At Tue, 15 Dec 2009 22:55:44 +0900, Masao Uebayashi 
<uebayasi%tombi.co.jp@localhost> wrote:
Subject: Re: Sets, subsets, syspkgs, and MK*
> 
> > Sort of....  "NETBSD_CONFIG_HAVE_*" is sort of like "USE_*" and
> > "NETBSD_CONFIG_USE_*" is sort of like "MK*".
> > 
> > It might be a useful renaming though -- just from a name-space
> > clarification point of view.  And I would stick pretty much with the
> > current meanings and prefixes:
> > 
> >     NETBSD_CONFIG_MK_*      - _build_ (and install) a subset
> >                               (implying to change "contents")
> > 
> >     NETBSD_CONFIG_USE_*     - enable a feature in a program
> >                               (implying NO change to "contents")
> 
> My point is to realize that most USE_* variables change signature globally.
> USE_YP even changes libc signature.

Ah, yes indeed _some_ USE_* variables do currently change the
distribution contents.  I guess we disagree on the relatively quantity
only.  I would say that "most" USE_* variables do not change the
distributions contents.  Only three out of 10 or 11 of them do so.  ;-)

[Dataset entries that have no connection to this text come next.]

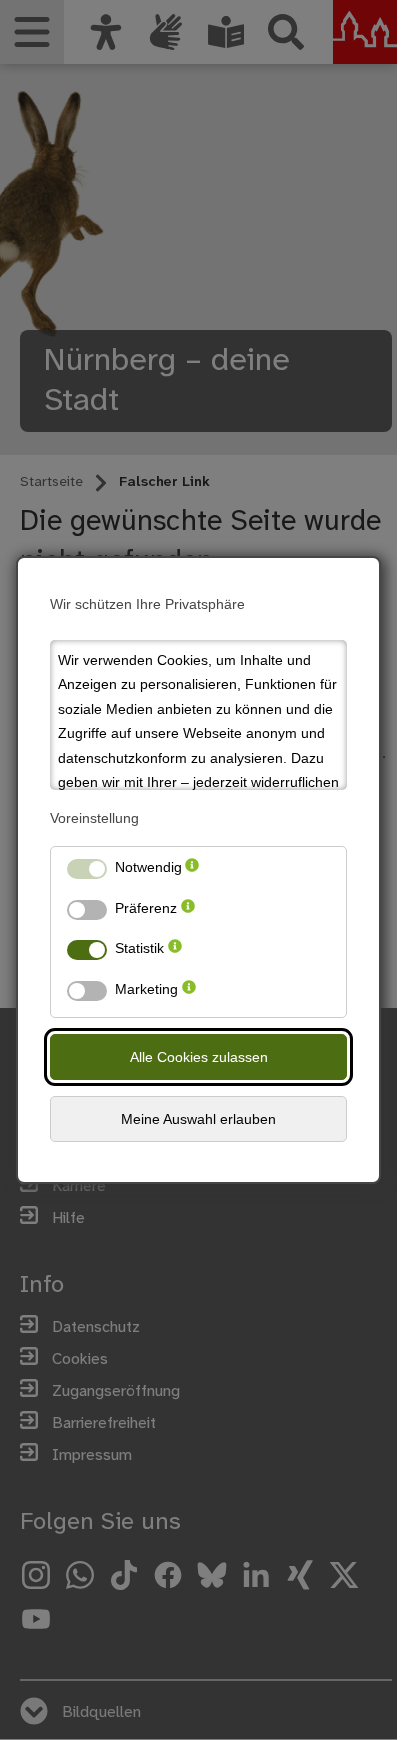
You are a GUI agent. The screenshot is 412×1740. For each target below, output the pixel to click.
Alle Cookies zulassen (199, 1057)
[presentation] (192, 871)
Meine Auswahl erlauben (198, 1119)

Some (at least one, maybe two) are also poorly named and don't seem to
belong with the ones we're discussing, so that doesn't help clarify
anything either.

As for the "signature" of the distribution, well of course, that's the
whole point of the USE_* variables -- they necessarily change how
various files look on the inside, including libc.  That's why they must
be set to one fixed default for all official distributions.  You can't
go changing any of them, any more than you can change any of the

Perhaps this is where I've been confused.  By "contents" I thought you
meant the list of files in the distribution, not the content of the
files themselves (or both).


BTW, have you considered this comment in share/bsd.own.mk?

# USE_* options which default to "no" and will be forced to "no" if their
# corresponding MK* variable is set to "no".

I suspect if USE_INET6, USE_KERBEROS, and USE_YP were controlled in a
similar way to USE_SKEY (i.e. with the MKINET6, MKKERBEROS, and MKYP
settings forcing the corresponding USE_* value) then their use in
creation of the sets could be eliminated and only the MK* variables
would be used in distrib/sets/sets.subr to control the list of files in
a given distribution.



> No one has answered
> my question - why don't we distribute binary patches?

That's a good question, but of course I don't have a real answer.

I have distributed binary patches privately though, to my client sites,
using "build.sh -Uu" again after applying source fixes and then
selecting those files noted as freshly installed in the $DESTDIR/METALOG
file (my wrapper script for build.sh adds a comment to the end of the
METALOG file after every run to make selecting newly installed files
much easier).  I.e. I would do a full build with virgin sources, then
apply the patches and update the build, and then archive up the files
(re)installed by the update.  I didn't bother to try to ship only the
necessary binary deltas (i.e. compress the patch), but assuming one has
tools to create and apply such binary deltas on the target systems then
one could also do that level of optimisation as well.  One could also
package binary patches up in pkg_install format, but I didn't go that
far either.

-- 
                                                Greg A. Woods
                                                Planix, Inc.